● **WRITTEN REQUEST 1**:
Answer these questions using the article on the three women's community groups:
(a) In what year did The Spiers Centre begin?
(b) Which organization is Women's Healthworks now part of?
(c) Who is named in connection with the Patricia Giles Centre?
● **WRITTEN REQUEST 2**:
Reproduce the passage of the article on the three women's community groups between "The Spiers Centre (known" and "last 10 years.", inclusive.

● **SELECTED TEXT**:
________________
Look back at progress for women

Kedy Kristal, Mandy Stringer and Rhonda Adamsam have been in the community for many years and, as part of the 40th anniversary special edition, we are honouring their contribution.d423210
Kedy Kristal, Mandy Stringer and Rhonda Adamsam have been in the community for many years and, as part of the 40th anniversary special edition, we are honouring their contribution.d423210

Forty years on, The Spiers Centre in Heathridge, and Women’s Healthworks (now part of Women’s Health and Family Services) and the Patricia Giles Centre, both in Joondalup, are a vital part of their community.

Together, the three groups have notched up 80-plus years service, a chance for Rhonda Adamsam (Spiers), Mandy Stringer (WHW) and Kedy Kristal (Pat Giles) to reflect on their achievements for women and children.

The Spiers Centre (known for many years as Granny Spiers Community House) began in 1980 as an informal group meeting in local homes to support women ‘in the new and isolated area’ of Heathridge’.

The group became Heathridge-Beldon Women’s Community Group (and later Ocean Ridge Women’s Community Group), offering art/craft classes, personal development and recreational activities along with childcare.

Today, the centre is the go-to for financial counselling, emergency relief and social/support groups, with demand for ‘helping services’ more than trebling especially in the last 10 years.
________________
● **DATASET SECTION**:
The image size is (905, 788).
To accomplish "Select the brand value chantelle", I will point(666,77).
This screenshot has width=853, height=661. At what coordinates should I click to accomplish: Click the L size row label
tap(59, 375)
________________
● **TASK ANSWER 1**:
(a) 1980
(b) Women's Health and Family Services
(c) Kedy Kristal

● **TASK ANSWER 2**:
The Spiers Centre (known for many years as Granny Spiers Community House) began in 1980 as an informal group meeting in local homes to support women ‘in the new and isolated area’ of Heathridge’.

The group became Heathridge-Beldon Women’s Community Group (and later Ocean Ridge Women’s Community Group), offering art/craft classes, personal development and recreational activities along with childcare.

Today, the centre is the go-to for financial counselling, emergency relief and social/support groups, with demand for ‘helping services’ more than trebling especially in the last 10 years.